Work instructions: Word for word, and without a single picture, repeat the entries.

Exercise inputs:

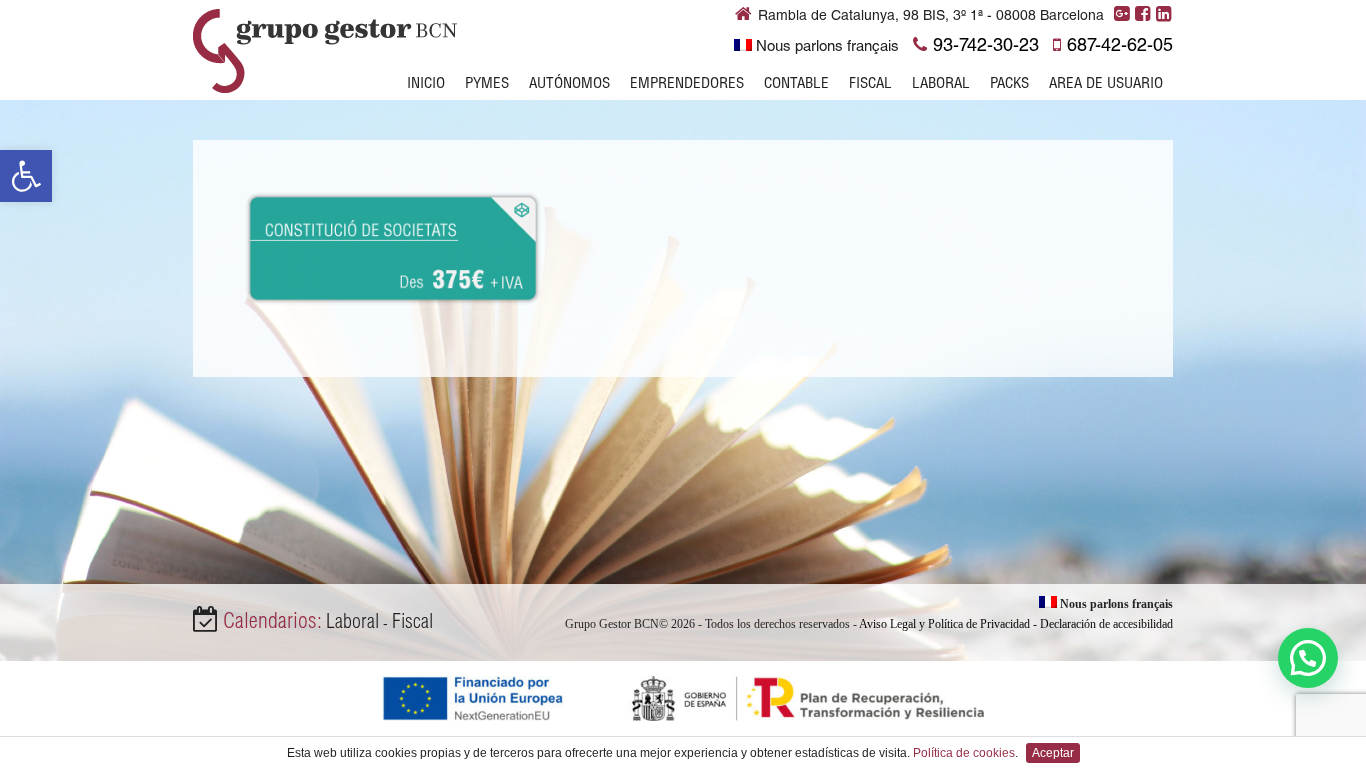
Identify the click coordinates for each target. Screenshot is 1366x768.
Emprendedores (687, 84)
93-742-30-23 (986, 47)
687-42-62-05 (1120, 47)
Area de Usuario (1106, 84)
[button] (26, 176)
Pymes (487, 84)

Written answer:
Identify the click coordinates for each target. Screenshot is 1366x768.
Emprendedores (687, 84)
93-742-30-23 (986, 47)
687-42-62-05 (1120, 47)
Area de Usuario (1106, 84)
[button] (26, 176)
Pymes (487, 84)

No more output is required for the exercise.